EXTRAIT DE PAGE:
------------------------------
Le Souffle, un art de la Présence
selon la poésie et la mystique persanes
Le Souffle est la condition et le témoin de notre Vie : rendre le dernier souffle, ou le dernier soupir, est l’acte final de notre vie et crier quand nous inspirons notre premier souffle est le signe que nous sommes bien en vie. Début et fin de notre vie d’individu, mais aussi début de la Vie, celle qui nous fut insufflée par le Dieu créateur de l’Homme en ce moment initial que racontent les textes sacrés de nos monothéismes. Aussi y a t-il, à la fois dans les langues associées à nos monothéismes et dans les concepts, une équivalence quasi naturelle entre Souffle et Esprit, entre Souffle et âme. Les Grecs et les Latins, eux aussi, établirent dans leur vocabulaire cette équivalence. En grec, Psuchè signifie souffle et âme, pneuma signifie souffle, souffle de vie et aussi, dès Platon, esprit divin. Pour Paul, le Pneuma est l’Esprit Saint, et pour les néoplatoniciens le Pneuma est le Souffle de Dieu, une quasi équivalence conceptuelle de Dieu lui-même. En latin, anima signifie à la fois le souffle et l’âme, de même que spiritus signifie le souffle et l’esprit.
Nous retrouvons cette double acception en hébreu : ruah vaut à la fois pour le souffle, et pour le Souffle de Dieu ; là aussi une quasi équivalence sémantique. En islam également : ruh, le souffle et le Souffle de Dieu. Il s’agit bien sûr de la même racine sémitique pour ruah et ruh.
Lorsque je découvrais, en 1979, la littérature persane, je suis tombée sur la merveilleuse traduction-restitution de Omar Khayyâm par Edward Fitzgerald. Je découvris ce livre durant un séjour d’été à Woodbridge, en Angleterre, dans le Suffolk, ravissante localité en bord de rivière qui sent déjà la mer, où avait vécu Fitzgerald, un orientaliste averti qu’on accusa pourtant d’avoir « réécrit » Omar Khayyâm, comme si les persans eux-mêmes n’avaient pas été les premiers à constituer un « corpus » de quatrains, robâ’iât, de Khayyâm dont on ne saura jamais lesquels sont strictement de Khayyâm et lesquels sont ajoutés, ou bien écrits à la façon de Khayyâm.
La magie opéra : Fitzgerald prit pour moi une véritable présence, et du recueil que j’eus entre les mains, se détacha ce quatrain qui fut pour moi jusqu’à présent la quintessence de la sagesse, la fine fleur d’une spiritualité qui réunit les religions que j’ai connues pour les avoir bien étudiées et jusqu’à un certain point pratiquées :
Je traduis ici la traduction de Fitzgerald :
Entre la foi et l’incrédulité, un souffle
Entre la certitude et le doute, un souffle.
------------------------------
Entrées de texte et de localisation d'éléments

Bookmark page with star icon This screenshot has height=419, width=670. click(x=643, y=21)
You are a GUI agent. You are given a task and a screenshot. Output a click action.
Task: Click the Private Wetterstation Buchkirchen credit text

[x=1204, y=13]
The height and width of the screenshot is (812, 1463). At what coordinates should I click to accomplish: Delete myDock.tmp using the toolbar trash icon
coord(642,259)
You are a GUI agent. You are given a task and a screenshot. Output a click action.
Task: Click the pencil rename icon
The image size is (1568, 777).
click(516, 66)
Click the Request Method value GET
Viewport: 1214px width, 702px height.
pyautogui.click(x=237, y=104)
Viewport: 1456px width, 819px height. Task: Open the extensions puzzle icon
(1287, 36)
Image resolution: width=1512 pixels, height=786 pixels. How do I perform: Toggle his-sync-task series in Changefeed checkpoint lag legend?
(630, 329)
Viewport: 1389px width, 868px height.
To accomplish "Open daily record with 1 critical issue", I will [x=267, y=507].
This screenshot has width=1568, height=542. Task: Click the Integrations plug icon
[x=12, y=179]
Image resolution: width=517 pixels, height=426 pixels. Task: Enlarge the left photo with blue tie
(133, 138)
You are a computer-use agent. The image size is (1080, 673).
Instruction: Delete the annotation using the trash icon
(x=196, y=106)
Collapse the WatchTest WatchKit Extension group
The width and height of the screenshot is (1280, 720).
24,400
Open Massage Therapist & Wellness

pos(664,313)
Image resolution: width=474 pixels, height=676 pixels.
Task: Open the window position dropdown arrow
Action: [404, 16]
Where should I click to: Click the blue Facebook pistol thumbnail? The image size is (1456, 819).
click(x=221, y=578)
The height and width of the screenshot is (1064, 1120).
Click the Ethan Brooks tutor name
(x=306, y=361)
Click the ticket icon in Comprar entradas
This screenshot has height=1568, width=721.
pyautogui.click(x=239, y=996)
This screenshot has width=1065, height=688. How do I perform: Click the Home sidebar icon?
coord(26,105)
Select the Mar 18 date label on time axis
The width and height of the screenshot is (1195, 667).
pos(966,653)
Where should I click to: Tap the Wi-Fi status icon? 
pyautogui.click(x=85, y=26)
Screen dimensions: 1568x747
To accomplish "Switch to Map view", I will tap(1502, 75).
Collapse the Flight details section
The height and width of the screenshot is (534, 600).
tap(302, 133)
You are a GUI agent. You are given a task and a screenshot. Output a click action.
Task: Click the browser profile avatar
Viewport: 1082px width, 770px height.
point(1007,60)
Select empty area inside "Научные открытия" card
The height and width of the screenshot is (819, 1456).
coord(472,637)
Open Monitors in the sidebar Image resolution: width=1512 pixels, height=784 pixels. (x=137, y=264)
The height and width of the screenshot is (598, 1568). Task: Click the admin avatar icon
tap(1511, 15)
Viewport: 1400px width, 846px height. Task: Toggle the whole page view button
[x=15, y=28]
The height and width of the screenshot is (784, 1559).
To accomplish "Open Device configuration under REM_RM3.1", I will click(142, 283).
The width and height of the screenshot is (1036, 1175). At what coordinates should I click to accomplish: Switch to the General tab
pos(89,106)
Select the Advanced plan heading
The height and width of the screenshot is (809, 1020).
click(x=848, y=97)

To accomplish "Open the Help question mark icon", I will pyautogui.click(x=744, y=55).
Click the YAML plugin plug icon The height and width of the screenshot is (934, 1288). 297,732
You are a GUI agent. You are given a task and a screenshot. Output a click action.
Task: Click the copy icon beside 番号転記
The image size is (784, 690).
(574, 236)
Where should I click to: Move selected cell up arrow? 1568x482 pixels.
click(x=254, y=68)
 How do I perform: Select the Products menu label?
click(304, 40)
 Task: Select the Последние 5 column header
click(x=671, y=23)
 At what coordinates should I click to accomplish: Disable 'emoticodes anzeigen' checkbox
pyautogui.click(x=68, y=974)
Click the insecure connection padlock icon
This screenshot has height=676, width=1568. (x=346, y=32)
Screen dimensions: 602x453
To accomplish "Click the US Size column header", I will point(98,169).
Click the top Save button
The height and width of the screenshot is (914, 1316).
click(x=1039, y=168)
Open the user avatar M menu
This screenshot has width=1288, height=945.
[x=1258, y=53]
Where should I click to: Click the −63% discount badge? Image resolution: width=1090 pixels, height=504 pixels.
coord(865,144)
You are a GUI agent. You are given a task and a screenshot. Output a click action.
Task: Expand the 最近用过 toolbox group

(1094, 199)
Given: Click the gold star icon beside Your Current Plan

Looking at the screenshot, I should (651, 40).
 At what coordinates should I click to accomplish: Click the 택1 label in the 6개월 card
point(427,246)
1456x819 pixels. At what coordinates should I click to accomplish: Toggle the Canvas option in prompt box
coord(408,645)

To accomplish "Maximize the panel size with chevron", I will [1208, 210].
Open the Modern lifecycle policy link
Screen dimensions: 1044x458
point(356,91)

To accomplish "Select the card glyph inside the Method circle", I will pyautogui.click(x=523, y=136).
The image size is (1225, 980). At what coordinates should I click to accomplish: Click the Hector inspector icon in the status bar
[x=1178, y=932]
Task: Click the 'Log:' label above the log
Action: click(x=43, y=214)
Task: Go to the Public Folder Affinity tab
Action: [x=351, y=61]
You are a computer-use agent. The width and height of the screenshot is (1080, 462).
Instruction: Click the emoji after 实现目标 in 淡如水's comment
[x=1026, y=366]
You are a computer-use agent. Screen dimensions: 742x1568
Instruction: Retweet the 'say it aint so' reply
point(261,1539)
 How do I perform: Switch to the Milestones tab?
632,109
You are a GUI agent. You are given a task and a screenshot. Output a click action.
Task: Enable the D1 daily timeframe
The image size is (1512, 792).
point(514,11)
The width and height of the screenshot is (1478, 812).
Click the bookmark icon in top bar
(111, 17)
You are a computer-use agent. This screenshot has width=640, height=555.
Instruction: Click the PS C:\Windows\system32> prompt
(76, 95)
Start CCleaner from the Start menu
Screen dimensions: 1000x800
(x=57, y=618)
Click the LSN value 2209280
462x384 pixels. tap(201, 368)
------------------------------
CONSIGNES:
**A.** Recopiez à l'identique le passage du texte sur le souffle qui commence à « Lorsque je découvrais, en » et se termine à « façon de Khayyâm. ».
**B.** Reprenez mot pour mot les lignes des enregistrements qui vont de la ligne contenant « The width and height of the screenshot is (1036, 1175). » jusqu'à celle contenant « will pyautogui.click(x=744, y=55). », ces deux lignes comprises, et seulement celles-ci.

RÉPONSES ATTENDUES:
**A.**
Lorsque je découvrais, en 1979, la littérature persane, je suis tombée sur la merveilleuse traduction-restitution de Omar Khayyâm par Edward Fitzgerald. Je découvris ce livre durant un séjour d’été à Woodbridge, en Angleterre, dans le Suffolk, ravissante localité en bord de rivière qui sent déjà la mer, où avait vécu Fitzgerald, un orientaliste averti qu’on accusa pourtant d’avoir « réécrit » Omar Khayyâm, comme si les persans eux-mêmes n’avaient pas été les premiers à constituer un « corpus » de quatrains, robâ’iât, de Khayyâm dont on ne saura jamais lesquels sont strictement de Khayyâm et lesquels sont ajoutés, ou bien écrits à la façon de Khayyâm.

**B.**
The width and height of the screenshot is (1036, 1175). At what coordinates should I click to accomplish: Switch to the General tab
pos(89,106)
Select the Advanced plan heading
The height and width of the screenshot is (809, 1020).
click(x=848, y=97)

To accomplish "Open the Help question mark icon", I will pyautogui.click(x=744, y=55).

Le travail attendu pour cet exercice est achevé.